Jesús previene a sus discípulos ante un tercer peligro: las “preocupaciones de la vida”; estas preocupaciones no tienen por qué ser negativas. De hecho, san Pablo habla de su gran “preocupación por todas las Iglesias”. Y san Pedro invita a los cristianos a confiar en Dios y poner en sus manos todas nuestras preocupaciones.
Pero la mejor preocupación se convierte en agobio que hace pesado el corazón cuando se multiplica. Hasta los bienes se nos pueden convertir en males cuando nuestra vida no tiene tiempo para gestionar tantos compromisos. Somos, fundamentalmente, ricos, por eso no tenemos tiempo. Creo que ahí está la causa principal de nuestros agobios, de nuestra vida convertida toda ella en agobio continuo. Se multiplican las posibilidades de nuestro ocio, nuestras obligaciones sociales. También sucede esto en el ámbito religioso: el último power-point, la homilía diaria de una página web, la reflexión grabada de un gran comunicador,… Parece que hay muchos que tienen tiempo para disfrutarlo y re-enviarlo. ¿Puede el corazón seguir el ritmo de nuestra vida?
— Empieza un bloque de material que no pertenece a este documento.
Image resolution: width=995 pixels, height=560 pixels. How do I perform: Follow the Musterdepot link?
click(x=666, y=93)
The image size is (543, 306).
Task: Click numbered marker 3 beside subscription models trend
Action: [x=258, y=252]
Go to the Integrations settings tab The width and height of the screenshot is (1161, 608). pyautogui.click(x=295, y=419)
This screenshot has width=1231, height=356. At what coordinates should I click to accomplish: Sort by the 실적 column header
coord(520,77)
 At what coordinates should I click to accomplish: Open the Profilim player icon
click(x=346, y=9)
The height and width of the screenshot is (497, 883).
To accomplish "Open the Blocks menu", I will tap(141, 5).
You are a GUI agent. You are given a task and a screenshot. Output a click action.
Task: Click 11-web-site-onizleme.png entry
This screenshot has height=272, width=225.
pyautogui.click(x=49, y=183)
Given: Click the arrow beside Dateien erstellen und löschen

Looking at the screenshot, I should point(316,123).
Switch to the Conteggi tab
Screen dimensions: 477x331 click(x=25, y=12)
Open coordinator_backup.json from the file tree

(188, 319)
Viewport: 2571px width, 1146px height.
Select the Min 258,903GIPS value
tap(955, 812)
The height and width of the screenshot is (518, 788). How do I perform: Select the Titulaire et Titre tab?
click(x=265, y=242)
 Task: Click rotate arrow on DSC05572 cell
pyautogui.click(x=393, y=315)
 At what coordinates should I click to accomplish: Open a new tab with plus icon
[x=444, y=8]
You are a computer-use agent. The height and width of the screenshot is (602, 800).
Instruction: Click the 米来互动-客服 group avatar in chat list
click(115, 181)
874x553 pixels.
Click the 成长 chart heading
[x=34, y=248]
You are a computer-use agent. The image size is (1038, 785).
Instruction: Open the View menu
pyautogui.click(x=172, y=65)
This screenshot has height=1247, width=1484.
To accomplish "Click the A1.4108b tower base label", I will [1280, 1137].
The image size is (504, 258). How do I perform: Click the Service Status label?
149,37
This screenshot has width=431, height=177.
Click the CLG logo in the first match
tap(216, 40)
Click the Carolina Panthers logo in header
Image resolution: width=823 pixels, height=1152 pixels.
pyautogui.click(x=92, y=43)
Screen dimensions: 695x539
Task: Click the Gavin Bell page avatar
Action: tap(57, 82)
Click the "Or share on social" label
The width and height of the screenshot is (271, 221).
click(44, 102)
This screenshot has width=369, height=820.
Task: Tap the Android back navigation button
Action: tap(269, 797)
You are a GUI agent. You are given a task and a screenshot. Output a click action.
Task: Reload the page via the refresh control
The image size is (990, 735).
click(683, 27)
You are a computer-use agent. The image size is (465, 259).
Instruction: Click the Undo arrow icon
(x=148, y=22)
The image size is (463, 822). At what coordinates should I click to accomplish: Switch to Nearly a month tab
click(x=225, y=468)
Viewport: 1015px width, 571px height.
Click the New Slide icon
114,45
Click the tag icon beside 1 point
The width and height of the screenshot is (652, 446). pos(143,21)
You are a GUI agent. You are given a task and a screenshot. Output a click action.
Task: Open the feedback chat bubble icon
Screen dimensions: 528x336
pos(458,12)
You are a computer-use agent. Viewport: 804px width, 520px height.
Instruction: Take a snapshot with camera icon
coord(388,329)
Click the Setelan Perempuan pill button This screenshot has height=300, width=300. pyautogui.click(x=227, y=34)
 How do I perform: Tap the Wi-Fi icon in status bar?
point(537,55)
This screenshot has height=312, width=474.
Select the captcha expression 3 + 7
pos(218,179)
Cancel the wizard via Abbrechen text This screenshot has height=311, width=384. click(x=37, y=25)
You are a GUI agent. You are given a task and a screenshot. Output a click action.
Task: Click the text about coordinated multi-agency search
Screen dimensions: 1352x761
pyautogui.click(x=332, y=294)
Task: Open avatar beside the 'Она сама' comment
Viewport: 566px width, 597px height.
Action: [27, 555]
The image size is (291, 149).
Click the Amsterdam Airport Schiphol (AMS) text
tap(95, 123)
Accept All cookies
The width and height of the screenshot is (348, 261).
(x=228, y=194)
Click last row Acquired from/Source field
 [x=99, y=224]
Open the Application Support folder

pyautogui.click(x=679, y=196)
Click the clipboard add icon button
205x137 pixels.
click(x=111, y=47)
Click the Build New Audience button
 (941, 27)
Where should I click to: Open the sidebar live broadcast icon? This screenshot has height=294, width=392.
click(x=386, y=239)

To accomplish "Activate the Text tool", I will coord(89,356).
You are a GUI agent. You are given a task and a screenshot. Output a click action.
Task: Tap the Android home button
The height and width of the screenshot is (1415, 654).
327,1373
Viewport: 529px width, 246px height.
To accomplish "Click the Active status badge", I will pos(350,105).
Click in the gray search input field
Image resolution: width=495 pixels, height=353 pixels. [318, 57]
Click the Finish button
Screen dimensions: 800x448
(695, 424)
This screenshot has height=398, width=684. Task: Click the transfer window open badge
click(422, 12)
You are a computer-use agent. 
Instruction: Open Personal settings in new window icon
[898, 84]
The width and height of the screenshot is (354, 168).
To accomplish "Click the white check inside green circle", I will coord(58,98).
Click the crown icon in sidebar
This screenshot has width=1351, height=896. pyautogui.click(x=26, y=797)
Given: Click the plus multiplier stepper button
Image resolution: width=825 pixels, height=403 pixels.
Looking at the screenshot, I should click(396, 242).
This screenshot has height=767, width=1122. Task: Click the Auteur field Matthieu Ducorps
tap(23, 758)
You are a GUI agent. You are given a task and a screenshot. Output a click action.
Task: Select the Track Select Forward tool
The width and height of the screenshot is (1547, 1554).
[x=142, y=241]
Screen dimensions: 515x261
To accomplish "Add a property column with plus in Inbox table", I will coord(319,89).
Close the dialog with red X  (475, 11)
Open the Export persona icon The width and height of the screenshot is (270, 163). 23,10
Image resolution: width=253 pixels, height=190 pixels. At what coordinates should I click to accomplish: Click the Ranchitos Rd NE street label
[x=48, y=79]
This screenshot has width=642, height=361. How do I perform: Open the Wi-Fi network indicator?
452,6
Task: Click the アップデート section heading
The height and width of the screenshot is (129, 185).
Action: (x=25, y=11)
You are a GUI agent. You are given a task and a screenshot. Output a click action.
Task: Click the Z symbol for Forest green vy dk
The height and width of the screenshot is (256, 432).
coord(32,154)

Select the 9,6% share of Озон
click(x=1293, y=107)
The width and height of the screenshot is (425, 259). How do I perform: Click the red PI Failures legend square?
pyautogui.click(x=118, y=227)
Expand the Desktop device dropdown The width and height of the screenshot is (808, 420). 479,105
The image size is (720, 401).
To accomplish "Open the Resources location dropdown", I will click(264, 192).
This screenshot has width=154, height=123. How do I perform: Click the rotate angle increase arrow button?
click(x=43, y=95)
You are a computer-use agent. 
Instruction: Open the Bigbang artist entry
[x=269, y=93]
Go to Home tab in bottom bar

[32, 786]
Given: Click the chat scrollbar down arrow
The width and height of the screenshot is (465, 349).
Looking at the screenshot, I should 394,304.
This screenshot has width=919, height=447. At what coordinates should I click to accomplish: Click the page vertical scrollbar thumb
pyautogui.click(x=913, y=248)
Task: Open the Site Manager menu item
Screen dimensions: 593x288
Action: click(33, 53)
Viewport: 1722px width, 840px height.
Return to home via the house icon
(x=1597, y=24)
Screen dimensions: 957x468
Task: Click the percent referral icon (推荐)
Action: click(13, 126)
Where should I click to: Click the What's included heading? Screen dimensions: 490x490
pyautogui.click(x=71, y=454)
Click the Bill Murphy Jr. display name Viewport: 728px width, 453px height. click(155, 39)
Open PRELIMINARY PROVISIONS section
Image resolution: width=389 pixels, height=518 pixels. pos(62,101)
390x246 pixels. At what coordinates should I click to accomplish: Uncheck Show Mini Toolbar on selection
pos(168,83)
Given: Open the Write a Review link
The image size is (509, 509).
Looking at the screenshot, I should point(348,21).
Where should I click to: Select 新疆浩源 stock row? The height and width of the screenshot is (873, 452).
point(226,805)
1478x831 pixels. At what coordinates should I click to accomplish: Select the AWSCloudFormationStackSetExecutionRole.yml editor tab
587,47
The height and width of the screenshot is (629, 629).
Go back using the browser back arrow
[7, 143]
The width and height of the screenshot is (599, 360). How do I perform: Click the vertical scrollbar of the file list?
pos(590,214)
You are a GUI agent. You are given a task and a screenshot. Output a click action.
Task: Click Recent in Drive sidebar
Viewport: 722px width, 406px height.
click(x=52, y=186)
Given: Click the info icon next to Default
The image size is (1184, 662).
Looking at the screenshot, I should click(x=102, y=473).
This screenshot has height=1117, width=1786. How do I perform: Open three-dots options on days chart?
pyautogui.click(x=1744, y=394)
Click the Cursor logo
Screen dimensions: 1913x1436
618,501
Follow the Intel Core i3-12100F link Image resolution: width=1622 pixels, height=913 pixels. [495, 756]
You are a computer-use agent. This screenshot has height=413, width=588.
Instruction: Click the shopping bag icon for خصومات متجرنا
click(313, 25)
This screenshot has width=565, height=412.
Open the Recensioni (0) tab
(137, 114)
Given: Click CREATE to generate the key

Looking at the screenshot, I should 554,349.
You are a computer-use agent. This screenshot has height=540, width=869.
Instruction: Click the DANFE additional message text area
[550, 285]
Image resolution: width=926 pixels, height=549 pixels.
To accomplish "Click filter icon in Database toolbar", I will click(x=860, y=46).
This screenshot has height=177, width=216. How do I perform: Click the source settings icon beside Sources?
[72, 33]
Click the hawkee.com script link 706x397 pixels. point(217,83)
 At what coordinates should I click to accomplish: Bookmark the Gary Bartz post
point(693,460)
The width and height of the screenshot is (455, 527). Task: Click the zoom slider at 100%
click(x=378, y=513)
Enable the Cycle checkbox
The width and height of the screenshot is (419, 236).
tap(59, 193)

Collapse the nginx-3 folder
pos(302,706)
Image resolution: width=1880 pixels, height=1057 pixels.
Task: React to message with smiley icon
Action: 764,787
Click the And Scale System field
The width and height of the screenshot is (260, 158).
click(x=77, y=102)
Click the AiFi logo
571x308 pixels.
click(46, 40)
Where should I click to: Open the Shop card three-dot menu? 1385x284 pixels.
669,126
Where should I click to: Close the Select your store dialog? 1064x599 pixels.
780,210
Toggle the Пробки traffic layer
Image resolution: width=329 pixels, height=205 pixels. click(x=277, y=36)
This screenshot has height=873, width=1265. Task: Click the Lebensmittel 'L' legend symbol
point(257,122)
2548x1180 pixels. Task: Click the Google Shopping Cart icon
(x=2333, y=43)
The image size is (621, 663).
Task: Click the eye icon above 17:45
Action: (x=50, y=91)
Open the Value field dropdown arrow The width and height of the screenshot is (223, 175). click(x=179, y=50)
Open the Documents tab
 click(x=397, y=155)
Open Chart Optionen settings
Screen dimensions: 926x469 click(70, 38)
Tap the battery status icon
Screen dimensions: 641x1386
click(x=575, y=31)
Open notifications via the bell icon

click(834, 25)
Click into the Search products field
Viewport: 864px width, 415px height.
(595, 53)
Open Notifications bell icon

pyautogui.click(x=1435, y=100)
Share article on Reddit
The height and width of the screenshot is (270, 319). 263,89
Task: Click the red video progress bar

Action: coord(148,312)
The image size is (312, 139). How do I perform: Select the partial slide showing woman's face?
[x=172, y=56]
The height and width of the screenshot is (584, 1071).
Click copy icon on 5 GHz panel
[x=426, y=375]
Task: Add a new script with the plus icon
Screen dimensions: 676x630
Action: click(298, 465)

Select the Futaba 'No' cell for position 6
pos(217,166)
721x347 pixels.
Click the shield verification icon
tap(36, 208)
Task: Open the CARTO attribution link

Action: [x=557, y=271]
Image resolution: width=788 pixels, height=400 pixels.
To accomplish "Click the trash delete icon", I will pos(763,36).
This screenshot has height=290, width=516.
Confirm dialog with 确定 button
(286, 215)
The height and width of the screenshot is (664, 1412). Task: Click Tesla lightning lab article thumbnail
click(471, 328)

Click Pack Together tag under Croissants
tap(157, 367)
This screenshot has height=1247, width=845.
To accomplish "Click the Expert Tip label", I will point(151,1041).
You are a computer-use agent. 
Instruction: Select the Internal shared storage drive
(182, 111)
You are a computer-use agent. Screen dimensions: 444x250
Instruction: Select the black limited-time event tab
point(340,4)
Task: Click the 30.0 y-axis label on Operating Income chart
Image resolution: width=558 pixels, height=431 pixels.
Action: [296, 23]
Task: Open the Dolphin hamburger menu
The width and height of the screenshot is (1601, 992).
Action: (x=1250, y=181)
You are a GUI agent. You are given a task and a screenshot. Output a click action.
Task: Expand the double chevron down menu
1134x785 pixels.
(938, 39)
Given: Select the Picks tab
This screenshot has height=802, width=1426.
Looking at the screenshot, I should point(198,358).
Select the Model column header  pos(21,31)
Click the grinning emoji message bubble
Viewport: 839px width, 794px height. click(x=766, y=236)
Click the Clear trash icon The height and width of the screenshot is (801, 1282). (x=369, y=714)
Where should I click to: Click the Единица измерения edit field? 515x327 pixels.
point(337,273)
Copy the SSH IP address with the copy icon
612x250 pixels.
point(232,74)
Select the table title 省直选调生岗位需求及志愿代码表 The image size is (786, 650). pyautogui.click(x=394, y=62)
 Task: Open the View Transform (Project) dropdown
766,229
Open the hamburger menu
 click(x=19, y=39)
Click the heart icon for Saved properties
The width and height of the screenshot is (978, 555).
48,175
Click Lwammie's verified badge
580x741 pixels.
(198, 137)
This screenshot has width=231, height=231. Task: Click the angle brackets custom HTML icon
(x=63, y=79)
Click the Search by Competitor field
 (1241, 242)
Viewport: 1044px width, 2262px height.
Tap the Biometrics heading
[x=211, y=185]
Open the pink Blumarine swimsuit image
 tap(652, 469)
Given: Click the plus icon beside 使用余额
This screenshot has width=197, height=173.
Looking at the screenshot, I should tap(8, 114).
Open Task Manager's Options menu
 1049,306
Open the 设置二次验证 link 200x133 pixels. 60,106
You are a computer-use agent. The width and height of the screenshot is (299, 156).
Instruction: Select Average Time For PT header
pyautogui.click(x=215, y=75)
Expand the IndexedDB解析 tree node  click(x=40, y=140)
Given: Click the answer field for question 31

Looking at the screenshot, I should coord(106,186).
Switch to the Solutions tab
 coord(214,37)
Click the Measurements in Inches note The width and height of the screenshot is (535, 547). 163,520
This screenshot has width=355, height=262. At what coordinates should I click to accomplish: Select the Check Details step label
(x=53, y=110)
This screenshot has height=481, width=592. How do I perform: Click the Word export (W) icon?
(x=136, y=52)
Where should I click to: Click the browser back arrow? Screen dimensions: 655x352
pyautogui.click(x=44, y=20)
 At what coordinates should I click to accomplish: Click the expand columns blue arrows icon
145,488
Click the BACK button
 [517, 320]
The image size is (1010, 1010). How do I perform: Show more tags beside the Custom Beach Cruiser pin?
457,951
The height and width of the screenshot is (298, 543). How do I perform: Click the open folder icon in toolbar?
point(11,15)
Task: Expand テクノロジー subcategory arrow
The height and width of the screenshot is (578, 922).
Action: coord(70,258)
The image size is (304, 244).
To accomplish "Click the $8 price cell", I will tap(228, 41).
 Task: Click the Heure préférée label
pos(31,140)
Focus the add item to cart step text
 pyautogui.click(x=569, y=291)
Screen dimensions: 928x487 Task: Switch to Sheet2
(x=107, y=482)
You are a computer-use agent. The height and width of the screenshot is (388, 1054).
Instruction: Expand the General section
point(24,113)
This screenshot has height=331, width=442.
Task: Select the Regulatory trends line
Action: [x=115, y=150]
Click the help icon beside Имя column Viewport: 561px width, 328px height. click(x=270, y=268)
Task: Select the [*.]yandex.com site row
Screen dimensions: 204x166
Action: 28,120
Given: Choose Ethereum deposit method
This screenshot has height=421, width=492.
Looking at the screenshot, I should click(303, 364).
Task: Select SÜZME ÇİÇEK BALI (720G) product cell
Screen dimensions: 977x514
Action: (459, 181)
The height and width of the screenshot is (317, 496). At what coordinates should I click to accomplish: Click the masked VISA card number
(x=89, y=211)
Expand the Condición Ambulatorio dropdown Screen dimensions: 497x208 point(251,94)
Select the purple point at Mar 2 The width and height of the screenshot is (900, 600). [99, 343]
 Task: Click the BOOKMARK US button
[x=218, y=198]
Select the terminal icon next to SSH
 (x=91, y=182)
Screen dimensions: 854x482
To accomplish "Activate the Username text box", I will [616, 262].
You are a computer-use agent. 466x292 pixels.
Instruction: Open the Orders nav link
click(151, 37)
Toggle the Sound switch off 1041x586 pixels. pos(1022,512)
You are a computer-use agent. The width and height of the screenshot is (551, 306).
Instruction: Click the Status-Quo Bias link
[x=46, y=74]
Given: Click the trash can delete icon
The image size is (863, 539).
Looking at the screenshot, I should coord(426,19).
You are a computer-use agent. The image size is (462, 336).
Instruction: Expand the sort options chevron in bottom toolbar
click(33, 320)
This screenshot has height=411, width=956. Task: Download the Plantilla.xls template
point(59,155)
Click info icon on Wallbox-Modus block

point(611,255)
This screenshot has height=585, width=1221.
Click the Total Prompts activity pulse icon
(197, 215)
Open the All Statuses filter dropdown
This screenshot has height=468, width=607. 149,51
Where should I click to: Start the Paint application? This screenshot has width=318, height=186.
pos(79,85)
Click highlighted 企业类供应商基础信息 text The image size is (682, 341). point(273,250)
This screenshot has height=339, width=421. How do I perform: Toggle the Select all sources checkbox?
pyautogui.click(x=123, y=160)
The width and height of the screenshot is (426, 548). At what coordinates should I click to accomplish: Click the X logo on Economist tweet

Creo que la profundidad está reñida con la prisa y la multiplicidad. Ya decían nuestros abuelos: “Quien mucho abarca poco aprieta”.
En la parábola del sembrador, la tercera semilla cayó en tierra buena, pero estaba llena de espinos. Los espinos son, precisamente, “los agobios de la vida y las riquezas” que, a la larga, secan la espiga y la vuelven infecunda. Había brotado, estaba creciendo… pero se ha secado, ahogada por tanto agobio que apretaba.
Llega el Adviento, se acerca la Navidad. ¿No será, de nuevo, un tiempo para fiestas y bebidas? ¿Seguiremos multiplicando las riquezas de nuestra vida, también las “espirituales”?
¿No debería ser tiempo, más bien, de austeridad, al menos para los creyentes? Austeridad, también en nuestras comunicaciones, en nuestros mejores compromisos. Sin cierta pobreza no puede haber libertad. Ni espera.